Considering a product development environment where multiple operating points, five for the sake of this example, need to be analyzed, and considering 20min 3-D CFD analysis per point, the total time required for population of the DoE table is calculated as follows:

  • Geometrical DoE: 5 operating points for 136 designs at 20min each = 13,600min or 9.4 days
  • 3-D Inverse Design DoE: 5 operating points for 21 designs at 20min each = 2,100min or 1.45 days   

A sample DoE optimization was performed for an axial fan case using the five parameters described above but instead of using the full 3-D CFD data, the aerodynamic and acoustic performances were evaluated directly from a 3-D inviscid solution on the blade surface, as described above.

Figure 4 presents the Pareto Front (blue line) of the above mentioned optimization routine where each design, represented by a dot, is evaluated for both tonal noise and profile loss, as an indicator of the blade efficiency. This unconstrained optimization shows that compared to the original design (pink lines) the optimization routine identified several design candidates featuring up to 13% reduction in profile loss, hence increase in efficiency, and up to 5% reduction in tonal noise.
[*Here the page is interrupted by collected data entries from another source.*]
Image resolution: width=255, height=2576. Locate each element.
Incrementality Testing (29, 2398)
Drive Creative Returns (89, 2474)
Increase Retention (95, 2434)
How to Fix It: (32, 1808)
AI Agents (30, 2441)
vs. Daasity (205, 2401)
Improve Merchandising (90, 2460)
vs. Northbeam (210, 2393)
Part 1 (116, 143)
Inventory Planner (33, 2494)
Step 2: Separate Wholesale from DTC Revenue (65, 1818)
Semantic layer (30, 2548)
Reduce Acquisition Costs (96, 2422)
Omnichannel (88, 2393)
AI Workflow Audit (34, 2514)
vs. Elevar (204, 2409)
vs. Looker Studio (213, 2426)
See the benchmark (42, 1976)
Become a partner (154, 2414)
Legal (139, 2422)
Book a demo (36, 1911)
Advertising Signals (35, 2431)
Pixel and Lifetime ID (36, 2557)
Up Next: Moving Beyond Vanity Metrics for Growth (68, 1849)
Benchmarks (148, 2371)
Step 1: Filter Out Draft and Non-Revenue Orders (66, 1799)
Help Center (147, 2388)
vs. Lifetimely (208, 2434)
These designs are clearly situated at the extremities of the Pareto Front showing an inevitable tradeoff between efficiency and noise, although designers can comfortably select the design that best suits their requirements by selecting any point in-between these extremities. 

 The blade design, analysis and optimization methods highlighted are computationally affordable and aimed at improving designers’ capabilities to explore larger areas of the design space without longer product development times and costs; the solution is cost effective and affordable for the majority of fans and blowers manufacturers regardless of the intended product as all types of rotating and stationary blades for axial, mixed-flow and radial or centrifugal configurations can be designed within the same 3-D inverse design, 3-D CFD and automatic optimization process.